What tasks do readers perform on the visualization? Readers are able to compare values, gain an understanding of the relations between different aspects, and also identify the extreme (wealth of top 1%).

How are the five principles applied to this visualization? Truthful: The visualization is truthful since it showed the data in context using the sizes of the squares and disclosed the data source. Functional: The visualization was very easy to read, used accurate sizes of squares to represent numbers, and it supports the meaningful task: to provide context for large numbers. Beautiful: The font and color progression adopts minimalist design principles and is very easy to read. Also, it is free of unnecessary elements. Insightful: The visualization helped to confirm my belief in the wealth discrepancy in our society, but it revealed to me that the discrepancy is much larger than I thought. Enlightening: The visualization went beyond the numbers and insights. It raised awareness of socio-economic issues that exist in our society.

Why is this visualization good? As we talked about in class, context is very important when we want to represent data. This visualization provides the context for readers to understand what 1 trillion really means and how it compares to other important concepts like world GDP and wealth of the top 1%. It also raised awareness for the income and wealth gap between the 99% and top 1%.

Link to this visualization.

Who is the audience? The main audience for this visualization is people working in the tech field or are interested in going into the tech field.

Message and questions behind this visualization: The visualization shows the gender and ethnic gap within the tech field. It shows the different groups of people working in major tech companies in the US and compares the numbers with the US population.

What data is encoded in the visualization? US population, the number of people (different groups: gender, ethnicity) working in the major tech companies in the US.
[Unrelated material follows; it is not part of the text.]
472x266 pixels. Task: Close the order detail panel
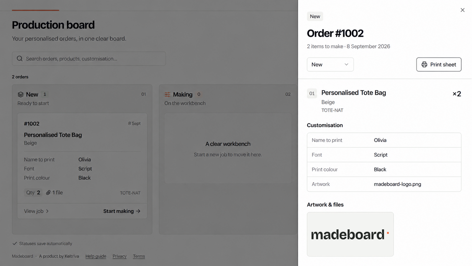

How does the visualization encode the data? It uses the horizontal bar chart.

What tasks do readers perform on the visualization? Readers are able to compare the population of different groups of people within a tech company with the US population. They can see that there are more male than female working in all of the major tech companies, and there is a higher percentage of Asians working in major tech companies compare to other ethnicities. It also allows readers to interact with the visualization by clicking on a column and the graph will be sorted according to that column.
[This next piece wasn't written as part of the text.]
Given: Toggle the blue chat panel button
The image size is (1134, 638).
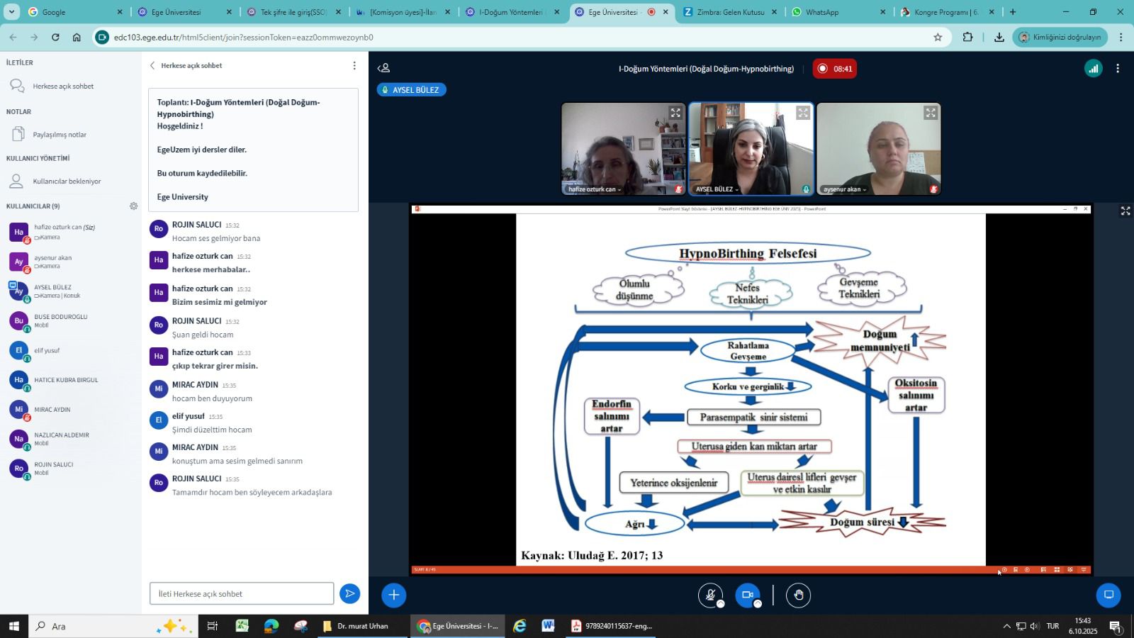Looking at the screenshot, I should tap(1108, 595).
How are the five principles applied to this visualization? Truthful: The visualization provides a context for the data. By comparing each number to the US population, it is very easy for readers to understand which group of people is well represented in the tech field. It also disclosed the data source. Functional: The visualization was very easy to read and clear. It not only uses the lengths of squares to represent the number of people but also included the actual number (in proportion) to make it easier for readers to compare. Beautiful: the color scheme of this visualization is very clean and beautiful with no “junks.” Also, it uses grey/black for the data for the US population, US congress, and so on, in order to emphasize the actual companies’ data in the middle. Insightful: The visualization is insightful because it gave meaning to the numbers by comparing them with the US population in general. It showed which companies are more diverse. On the other hand, I would like to learn more about the details in each ethnicity, for example, within Asians, what percent is Chinese American vs. Indo-American, which the graph did not show. Enlightening: The visualization showed interesting patterns about diversity in the tech field in the US, and it showed that some are better represented than others. By including data from previous years, the visualization is able to let the readers see the changes in minority representation in the tech field. On the other hand, it also can be misleading if readers interpret it incorrectly. For example, if all the increase in the Asian population went to Indo-Americans, we cannot say that the company was becoming more diverse. Thus, I believe the visualization can be better if it also represents the subgroups within each ethnicity.

Why is this visualization good? Although it has areas of improvement, I still believe this is a good visualization because it not only provides a great context for the data, but also is able to interact with users to rank according to different criteria (e.g. female, white)and track the changes across years. It provides insights into the gap between genders and different ethnicities that exist in the tech field.

Link to this visualization.

Marks:

[Rectangles/bars] mark encodes [the number of people].

Visual channels:

[position-x] channel encodes [characteristics].

[position-y] channel encodes [companies].

[color] channel encodes [the number of people in each characteristics].

Marks:

[Areas] mark encodes [the amount of people consider a language as mother tongue].

Visual channels:

[values] channel encodes [the amount of people].

[color] channel encodes [languages].

Who is the audience? People who are interested in the topic of languages or are interested in learning different languages.

Message and questions behind this visualization: This visualization aims to provide the readers with a better understanding of the size of the 23 languages that are considered as mother tongue in the world. Also, it listed dialects within each language, the number of countries in which a language is spoken, and the most popular languages being learned in the world.

What data is encoded in the visualization? The number of languages that are considered mother tongue in the world. The number of people who consider a language as their mother tongue. The number of countries in which a language is spoken. The most popular languages being learned in the world. The count of the living languages used as the first language in 60 countries.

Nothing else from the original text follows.